Lawmakers and the governor in the conservative, predominantly Mormon state had backed a law that’s largely aimed at strip clubs but also prohibited serving booze during films with simulated sex or full-frontal nudity. A movie theater sued in 2016 after Utah regulators threatened to fine it up to $25,000.
The state defended the measure in court, calling liquor and sex an “explosive combination.”
Nuffer struck down the law last year as a violation of First Amendment rights, ruling the theater Brewvies is not an adult-oriented establishment and “Deadpool” is a mainstream, R-rated movie.
Liquor authorities were concerned about a suggestive scene in the film’s credits involving a cartoon unicorn, among other things. The theater’s attorney and former Salt Lake City Mayor Rocky Anderson argued that the law was so vague it would apply to Michelangelo’s sculpture “David.”
Massive 2013 oil spill finally cleaned up
BISMARCK, North Dakota – Five years and almost $100 million later, cleanup is complete on a massive oil pipeline leak in North Dakota that has been called one of the biggest onshore spills in U.S. history, industry and state officials said last week.
The spill by Tesoro, now known as Andeavor, was found by a farmer in September 2013. Crews had been working around the clock to clean it.
Farmer Steve Jenkins had smelled the crude oil for days before discovering the spill in his wheat field after his combine’s tires were covered in it.
The spill was not far from where oil was first discovered in North Dakota in 1951. The Texas-based company and regulators have said a lightning strike may have caused the rupture in the 6-inch diameter steel pipeline, which runs from Tioga to a rail facility outside of Columbus, near the Canadian border.
Health Department environmental scientist Bill Suess said less than a third of the 840,000 gallons that spilled was recovered. The remaining oil was cooked from the soil in a process called thermal desorption.
Suess said about 1.4 million tons was excavated from the site and treated. Crews had to dig as deep as 60 feet to remove oil-tainted soil. No water sources or wildlife was affected, he said.
The company originally thought it could clean up the site in two years for about $4 million. It later estimated the cost at $93 million. The state fined the company $454,000 for the spill.
Jury: Jehovah’s Witnesses must pay $35M to abuse survivor
HELENA, Montana – The Jehovah’s Witnesses must pay $35 million to a woman who says the church’s national organization ordered Montana clergy members not to report her sexual abuse as a child at the hands of a congregation member, a jury ruled in a verdict.
A judge must review the penalty, and the Jehovah’s Witnesses’ national organization – Watchtower Bible and Tract Society of New York – plans to appeal.
Still, the 21-year-old woman’s attorneys say the verdict sends a message to the church to report child abuse to outside authorities.
The Montana case is one of dozens that have been filed nationwide over the past decade alleging Jehovah’s Witnesses mismanaged or covered up the sexual abuse of children.

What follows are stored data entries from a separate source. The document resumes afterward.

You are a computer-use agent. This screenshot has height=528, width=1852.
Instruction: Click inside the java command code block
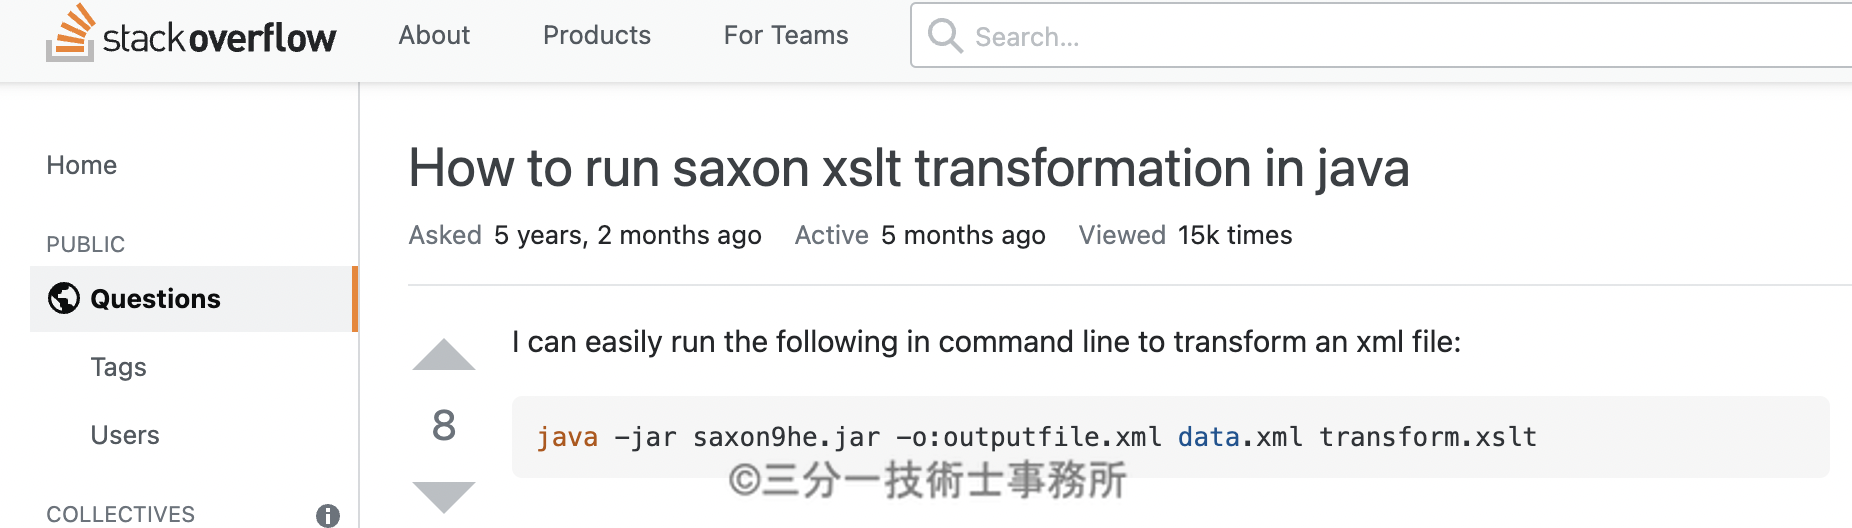coord(1171,437)
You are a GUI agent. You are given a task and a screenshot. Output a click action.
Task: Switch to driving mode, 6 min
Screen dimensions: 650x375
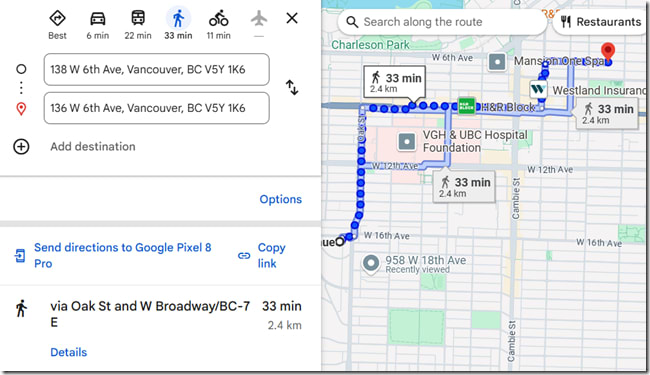coord(97,19)
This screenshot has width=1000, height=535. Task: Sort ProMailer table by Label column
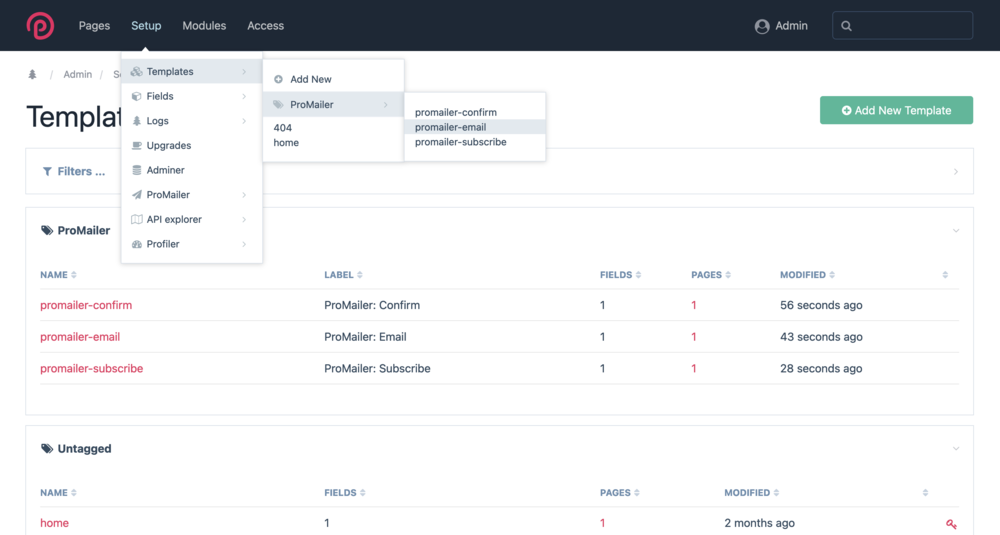click(343, 275)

The case that prompted the ruling involved two women, now 32 and 21, who allege a family member sexually abused them and a third family member in Thompson Falls in the 1990s and 2000s.
The women say they reported the abuse to church elders, who handled the matter internally after consulting with the national organization.

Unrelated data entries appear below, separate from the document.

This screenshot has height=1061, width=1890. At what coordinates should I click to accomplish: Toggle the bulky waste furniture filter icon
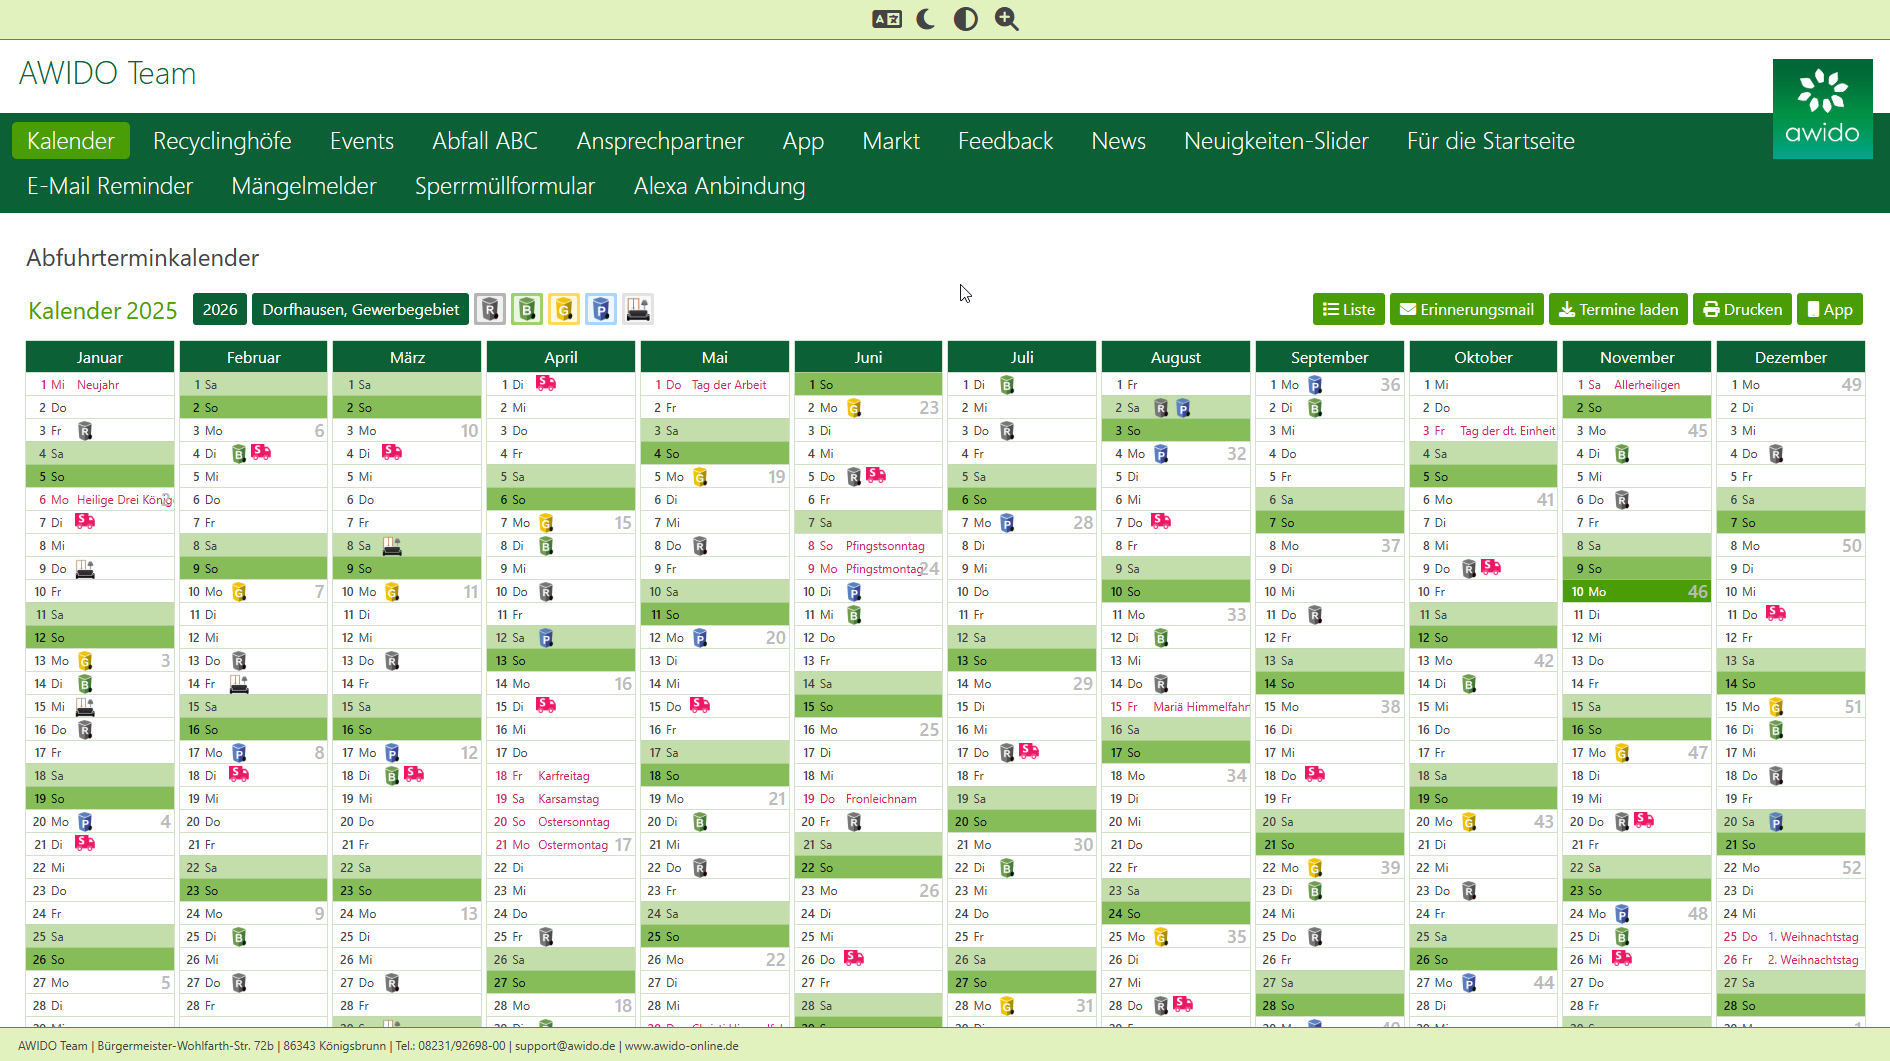coord(638,309)
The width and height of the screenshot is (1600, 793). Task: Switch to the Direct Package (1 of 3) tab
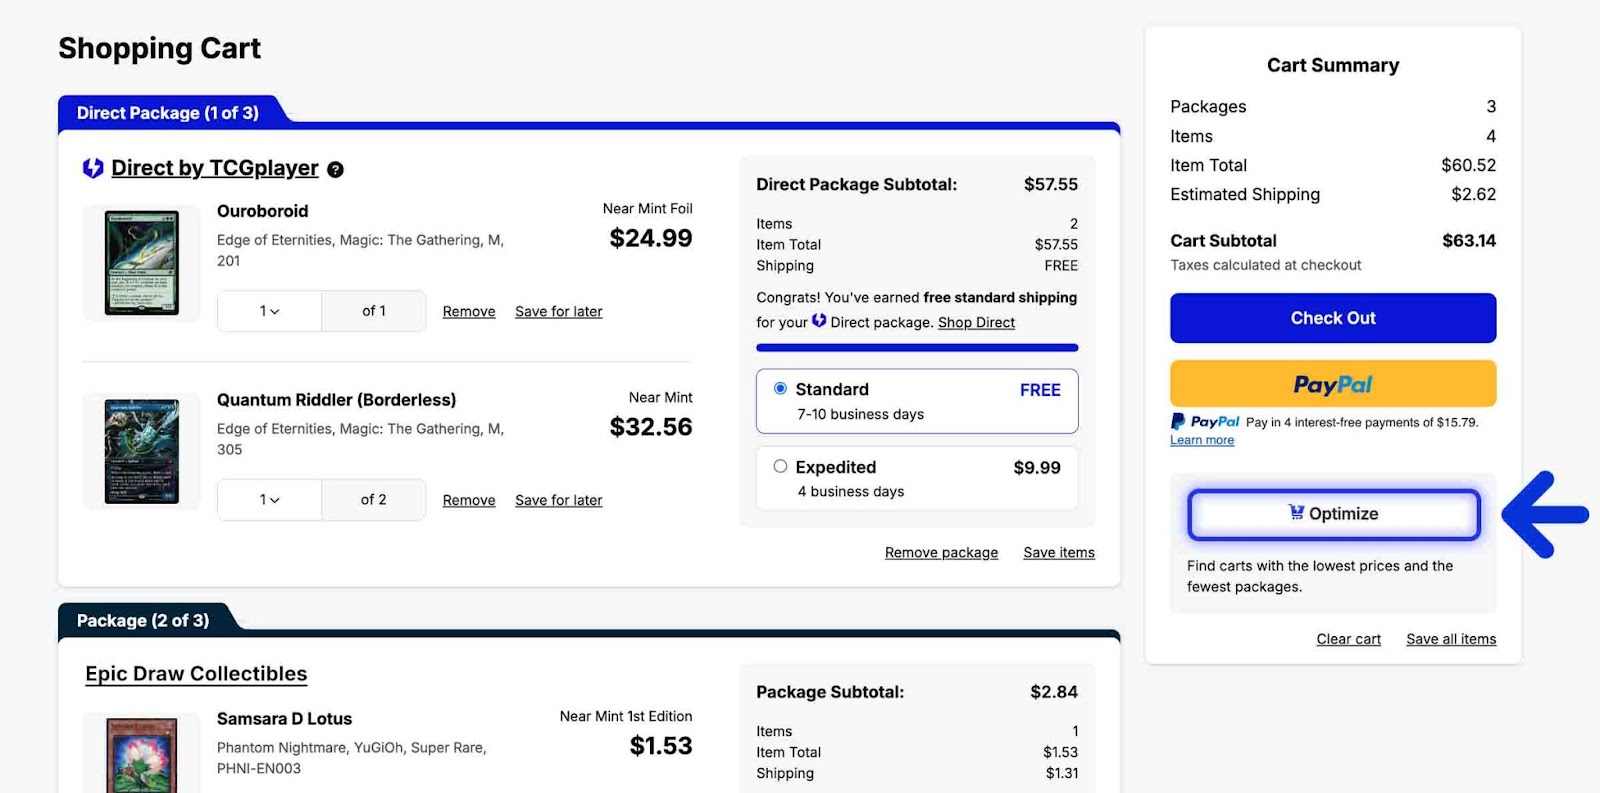(x=168, y=113)
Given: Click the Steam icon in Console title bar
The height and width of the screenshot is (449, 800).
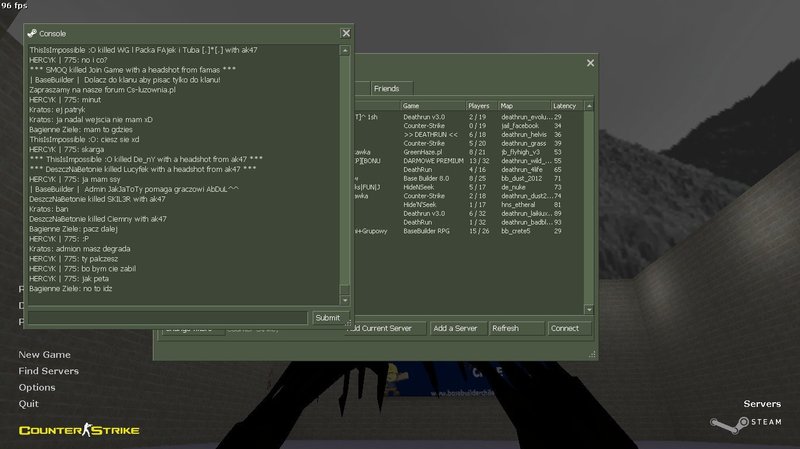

The elders expelled the abuser from the congregation in 2004 then reinstated him the next year, the lawsuit states, and the abuse of the girl, who is now 21, continued.
The lawsuit claimed the local and national Jehovah’s Witnesses organizations were negligent and violated a Montana law that requires them to report abuse to outside authorities.
Attorneys for the Jehovah’s Witnesses said in court filings that Montana law exempts elders from reporting “internal ecclesiastical proceedings on a congregation member’s serious sin.”
The Associated Press generally does not name people who say they are a victim of a sex crime.